ベトナムの23歳でONEデビュー戦のルオンと前回初参戦で判定負けを喫している25歳のベクムルザエフ。ともに若手によるフライ級キックボクシング戦。
同階級ながら体格がひと回り大きく手足も長いルオンに対し、小柄なベクムルザエフが一気に詰めて勢いのある左フックと序盤から爆発力を見せつける。時折見せるスピンキックやバックブローなど、攻撃のすべてが全力のベクムルザエフ。しかし、この思いきりの良さが悲劇を生むことになる。

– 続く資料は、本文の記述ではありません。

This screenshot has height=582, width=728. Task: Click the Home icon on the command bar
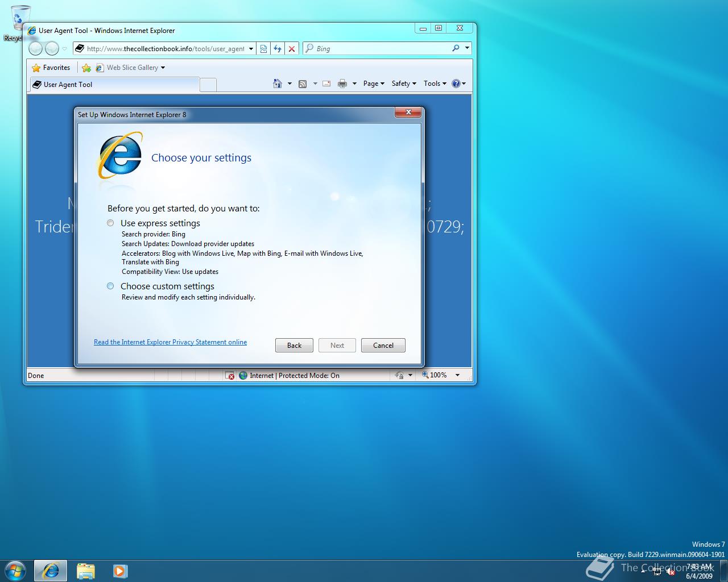pyautogui.click(x=278, y=83)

1ラウンド終了間際、ベクムルザエフが放った渾身のスピンキック。しかしこれが、ルオンの急所に着弾。”バチン”と何とも痛そうな炸裂音とともにルオンは悶絶。前のめりに倒れれもがき苦しむ姿に、ABEMAのゲスト解説・亀井晨佑が「この入り方は厳しい…普通に蹴ったのとは訳が違う」と単なるローブローではない事を強調。すると実況の斎藤寿幸アナウンサーも「足の一番硬い部分が入ってしまった」とコメント。さらに問題のシーンのスローリプレイを見て亀井が「おーっ」と声を漏らし、さらに痛さが伝わるため息を漏らした。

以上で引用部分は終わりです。